[Your task] Return the data below exactly as it appears, beginning at the line that contains "The width and" and continuing through the end of the data. Leave the pictures out of your answer.

***** Data section *****

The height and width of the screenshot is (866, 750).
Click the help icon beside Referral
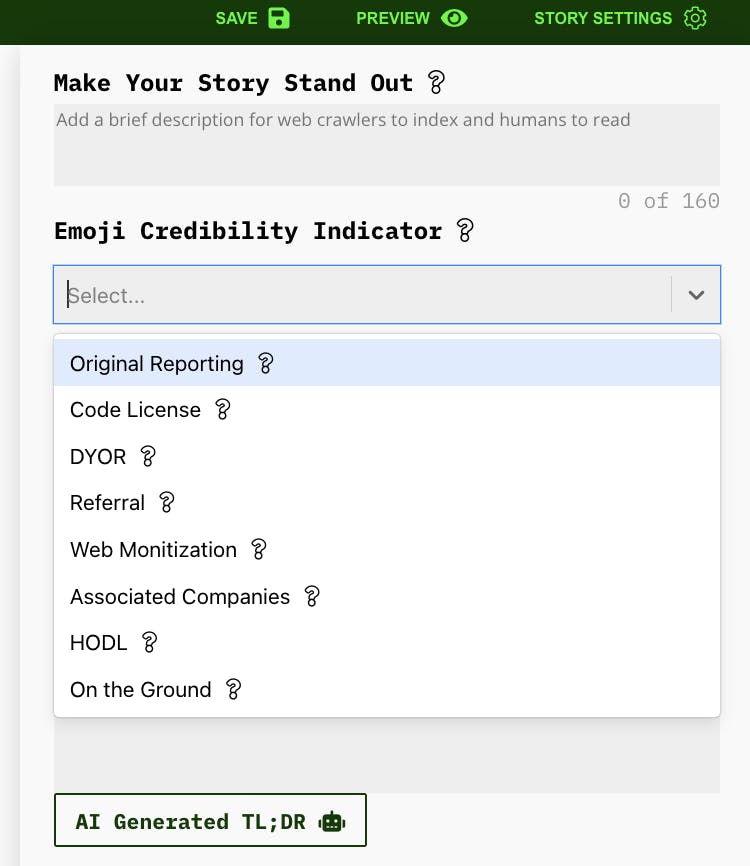click(x=166, y=503)
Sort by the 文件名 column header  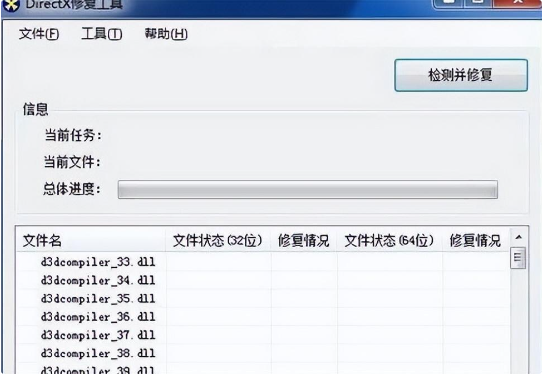pos(91,240)
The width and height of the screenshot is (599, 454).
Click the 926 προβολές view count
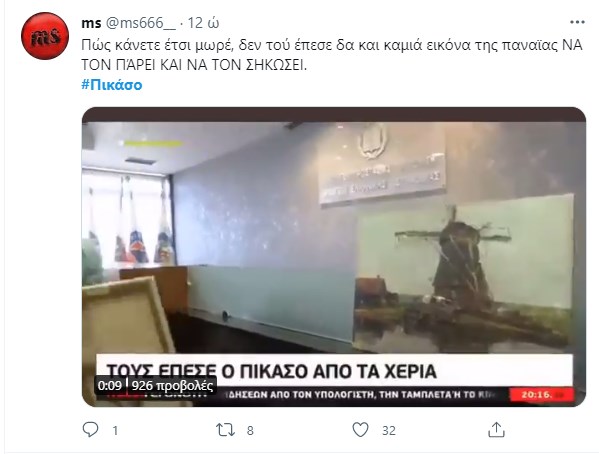point(172,386)
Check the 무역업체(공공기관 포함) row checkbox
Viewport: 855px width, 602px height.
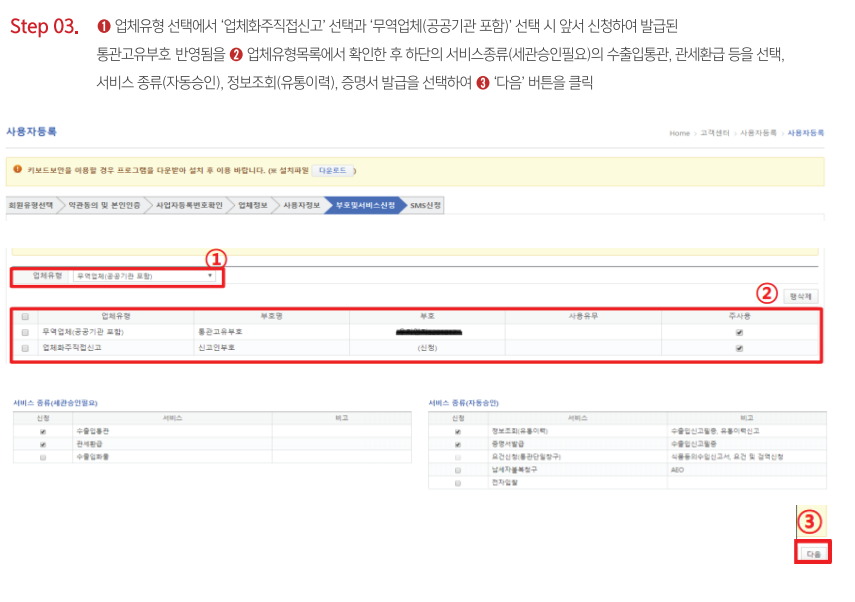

*****

[Full answer]
The width and height of the screenshot is (599, 454).
Click the 926 προβολές view count
point(172,386)
Check the 무역업체(공공기관 포함) row checkbox
Viewport: 855px width, 602px height.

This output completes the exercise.